#### Предоставленный отрывок
+ + + + +

Роман Балаян, несомненно, классик. Но при этом как-то так получилось, что он не входит в число тех, кого вспоминают первым, перечисляя лучших режиссеров советской эпохи. Возможно потому, что безусловный «хит» у него всего лишь один: «Полеты во сне и наяву». Но ведь есть еще «Бирюк», «Филёр», «Поцелуй», «Храни меня, мой талисман»… Штучное кино, совершенно не массовое. Настоящее.1983 год: «Поцелуй»
«Мне не очень понравилось, что после «Полётов» обо мне стали много шуметь. Ведь я очень кичился «Бирюком» и не мог понять: они забыли, что я «Бирюк» снял, что ли?!. Что это такое?.. И думаю: дай-ка сниму для себя что-нибудь. И — это гениально! — тот же человек, который мне подарил Тургенева, подарил мне теперь другой сборник сочинений — Чехова. И я листаю их и натыкаюсь на рассказ «Поцелуй». Тут же в уме сочиняю вторую дуэль, звоню в Москву — а там меня уже любят на телевидении: «Давай!»
И если «Полёты» — это, скажем грубо, что-то вроде шлягера, который можно показывать и во Дворце Спорта… Многие, правда, будут выходить, но тем не менее... То «Поцелуй» я снял для себя, и называю это «классический концерт в филармонии», для филармонического зрителя. Их не более двухсот — но это я с ними. Я такой.

+ + + + +

#### Данные ниже

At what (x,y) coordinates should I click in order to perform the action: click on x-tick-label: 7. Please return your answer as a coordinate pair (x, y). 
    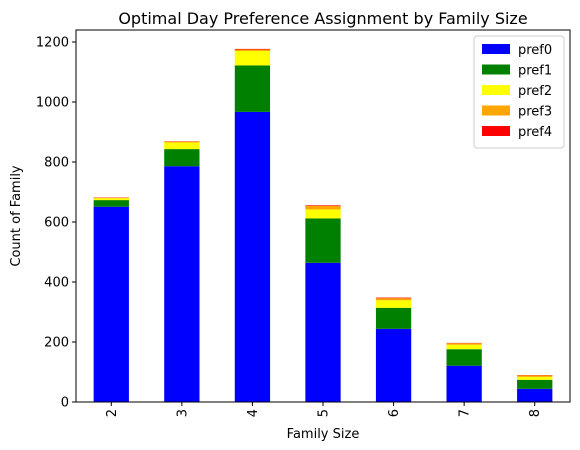
    Looking at the image, I should click on (466, 413).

+ + + + +

#### Ваша задача
По отрывку о Романе Балаяне объясните в одном–трёх предложениях, почему он решил снять что-нибудь «для себя». Опирайтесь только на отрывок.

#### Результат
После «Полётов во сне и наяву» о нём стали много шуметь, и ему это не очень понравилось. Он очень кичился «Бирюком» и не мог понять, неужели забыли, что этот фильм снял он. Поэтому он и решил снять что-нибудь для себя.